En février 2012, une autre équipe de chercheurs de l'université du Colorado a publié
dans le Journal of Geophysical Research une étude confirmant le constat. Mais la
méthode ici utilisée était expérimentale : des relevés physiques ont été effectués dans
une campagne de mesures par un véhicule doté d'équipements sophistiqués. Les
échantillons d'air prélevés dans la région de Denver-Julesburg, au nord-est du
Colorado, où vingt mille puits exploitent le gaz de schiste, ont ensuite été analysés en
laboratoire. Cela conduit à constater que des fuites de méthane se produisent dans
une fourchette de 2 % à 8 % du gaz produit, une valeur de 4 % étant la plus probable soit le double de la valeur retenue par l'EPA. Cette analyse ne prend pas en compte
les fuites qui peuvent se produire dans les gazoducs.
" On a conduit une autre campagne de mesures dans l'Utah, dont on espère publier les
résultats avant la fin de l'année, dit Gabrielle Pétron, qui a conduit la recherche. On va
aussi mener une campagne de mesures par avion. " D'autres études sont en cours en
Pennsylvanie et au Texas. Le débat scientifique est loin d'être clos, mais la " virginité
" climatique du gaz de schiste appartient au passé.
D'autres études soulignent par ailleurs l'effet de pollution atmosphérique liée à
l'exploitation du gaz de schiste. Il n'y a en effet pas que du méthane qui fuit, mais aussi
de nombreux autres hydrocarbures nocifs pour la santé, tel que le benzène. Dans une
étude parue en mars 2012 dans Science of Total Environment, Lisa Mc Kenzie et
d'autres chercheurs de l'université du Colorado ont comparé deux groupes de
personnes vivant près et loin de puits de gaz de schiste. Ils concluent que les premiers
encourent un risque supérieur de cancer en raison d'une exposition plus importante
aux hydrocarbures volatils.
Cette multiplication d'études n'a pas encore entraîné de réponse officielle, mais elle
alimente un besoin de réglementation de plus en plus fort aux Etats-Unis.
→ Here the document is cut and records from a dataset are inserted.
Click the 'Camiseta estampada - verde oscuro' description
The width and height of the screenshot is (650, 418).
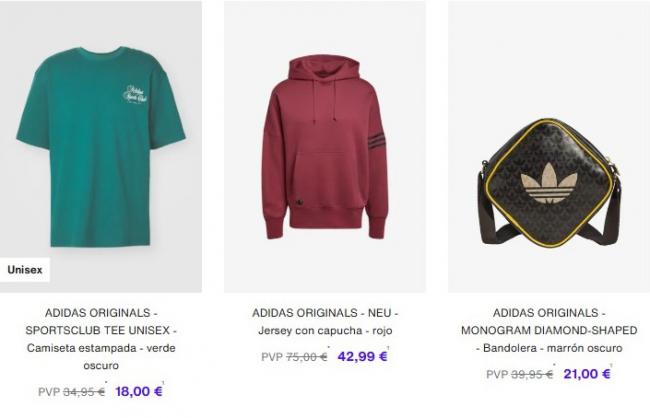(x=101, y=357)
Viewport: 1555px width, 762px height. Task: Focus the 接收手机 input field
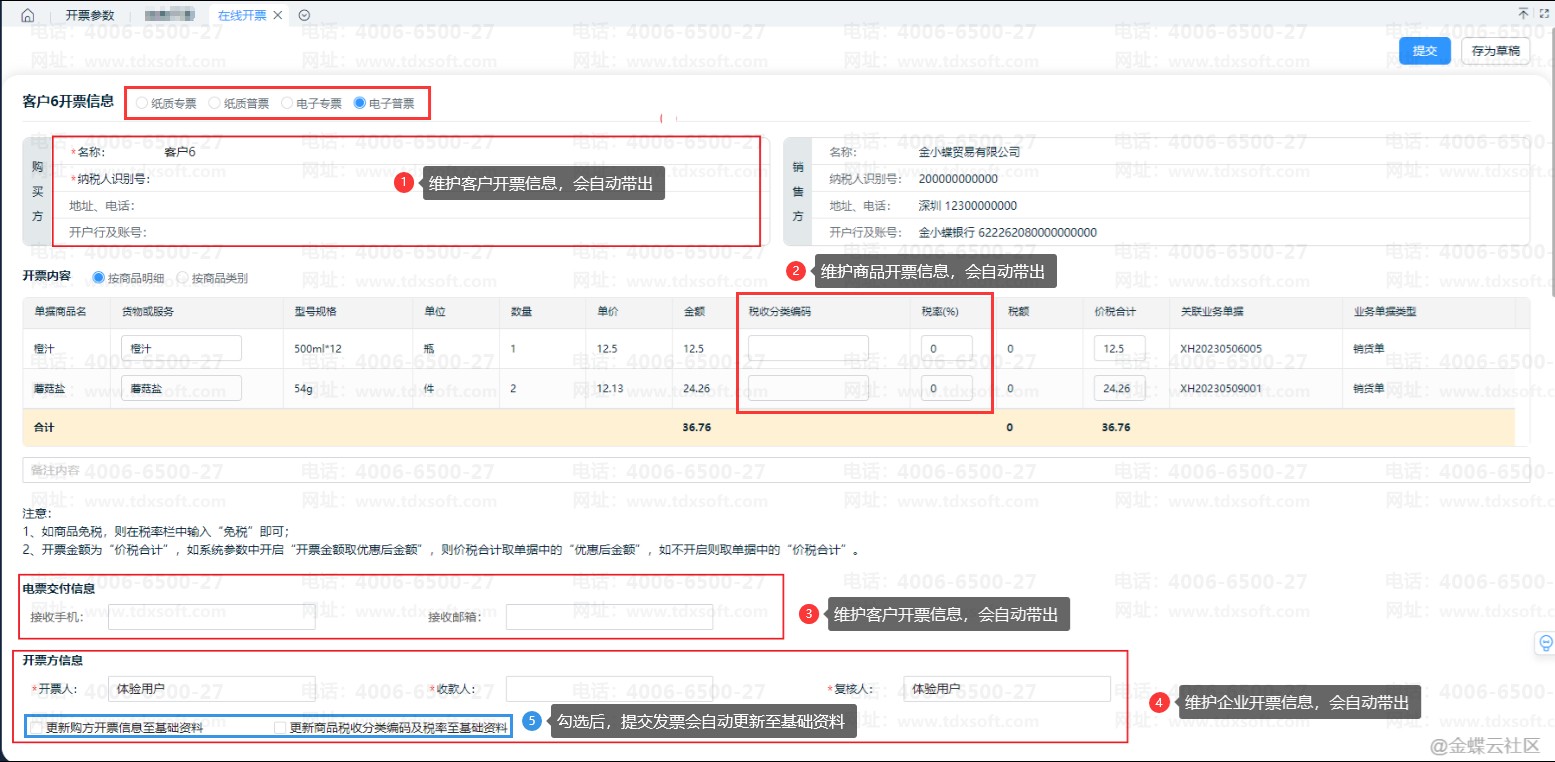click(211, 617)
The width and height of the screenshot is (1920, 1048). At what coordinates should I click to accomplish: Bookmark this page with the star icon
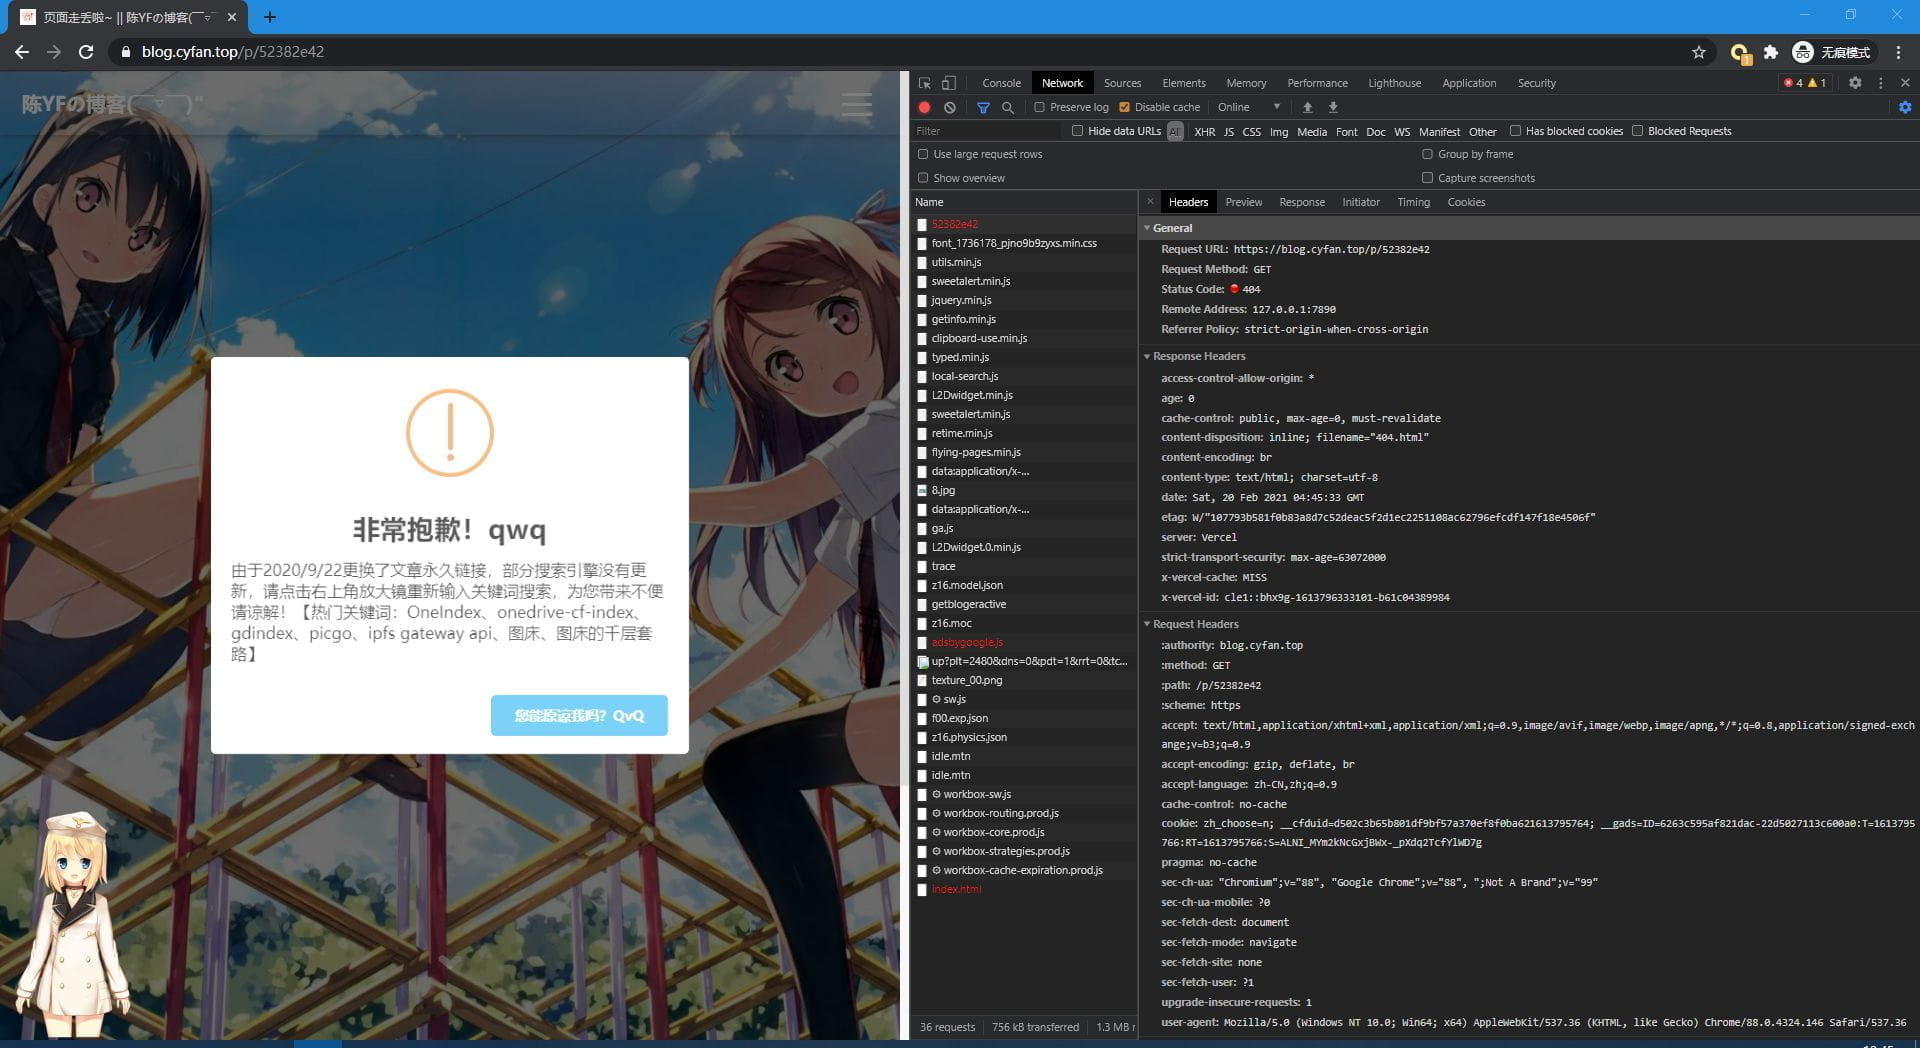[1698, 52]
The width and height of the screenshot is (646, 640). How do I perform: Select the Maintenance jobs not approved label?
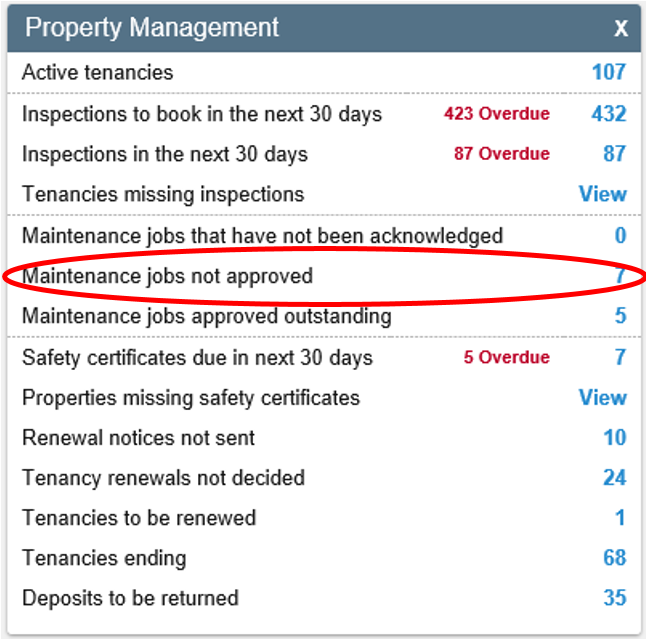click(167, 276)
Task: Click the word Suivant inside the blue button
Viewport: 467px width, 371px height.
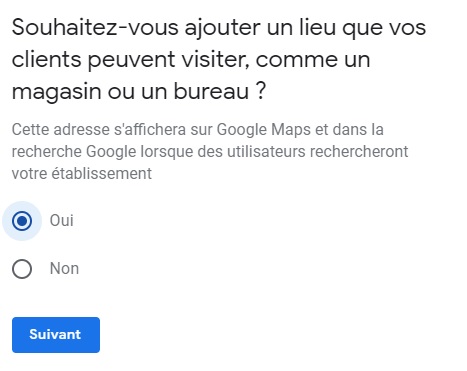Action: coord(55,334)

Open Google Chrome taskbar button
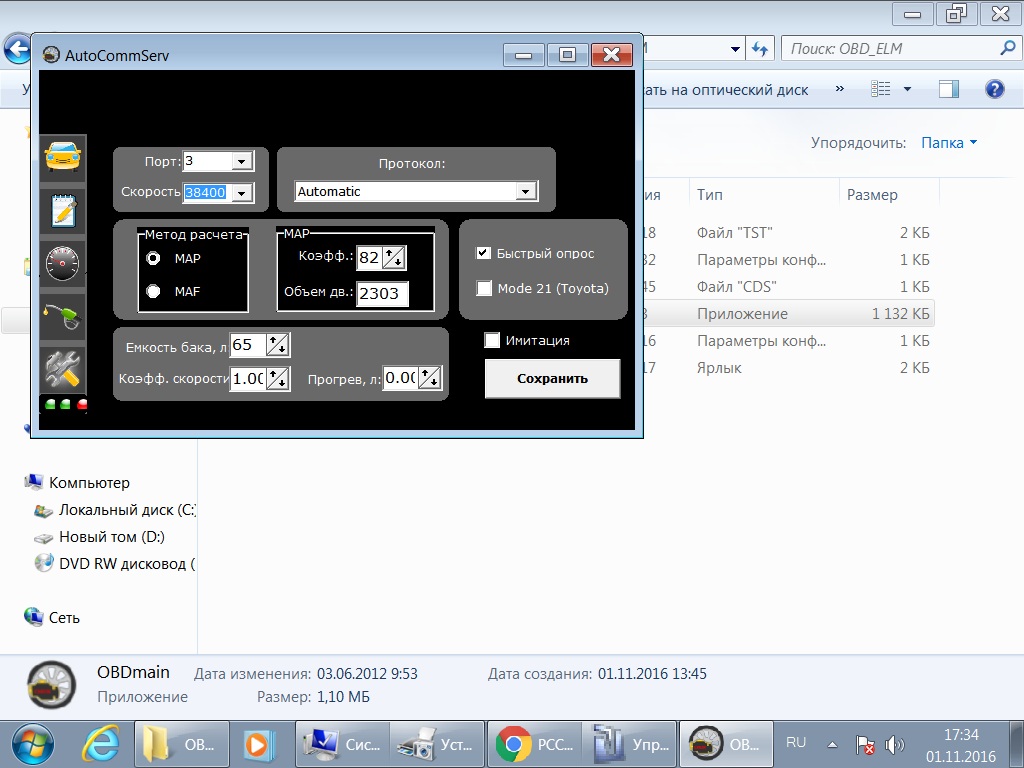click(534, 744)

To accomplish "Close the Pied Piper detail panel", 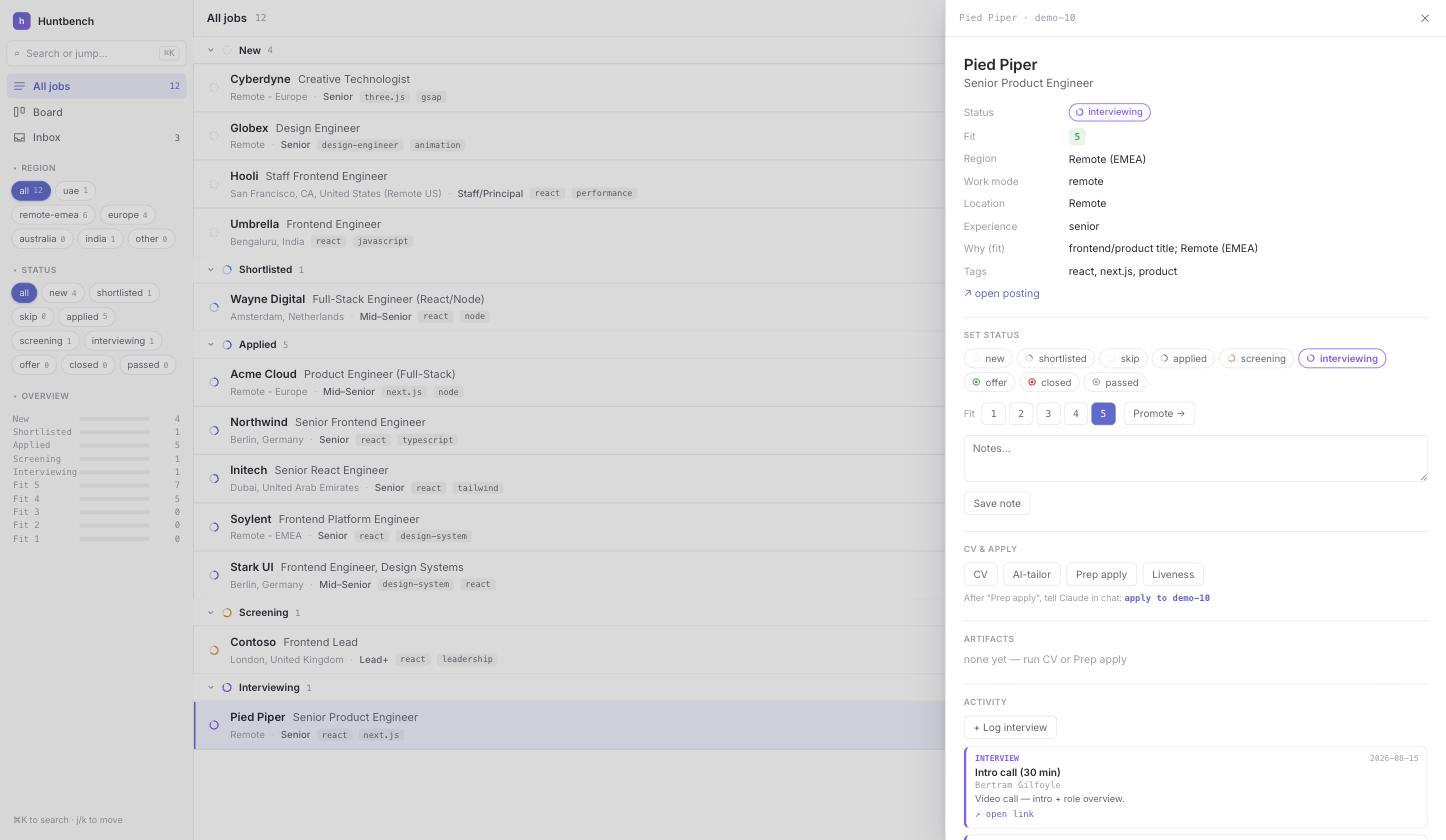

Jusqu'à
présent, explique dans un courriel Jesse Coleman, de Greenpeace USA, " la
réglementation de la fracturation hydraulique a largement été laissée au niveau des
Etats - qui sont beaucoup plus faibles -, en raison de la résistance de l'industrie à une
loi fédérale ". Un des enjeux cruciaux consiste à obliger les entreprises à révéler les
produits chimiques qu'elles utilisent dans la fracturation hydraulique.
L'EPA doit rendre durant l'été un projet de réglementation - qui comprendrait des
mesures pour limiter les fuites de méthane - en vue d'une application en 2015. La
bataille des lobbies ne fait que commencer.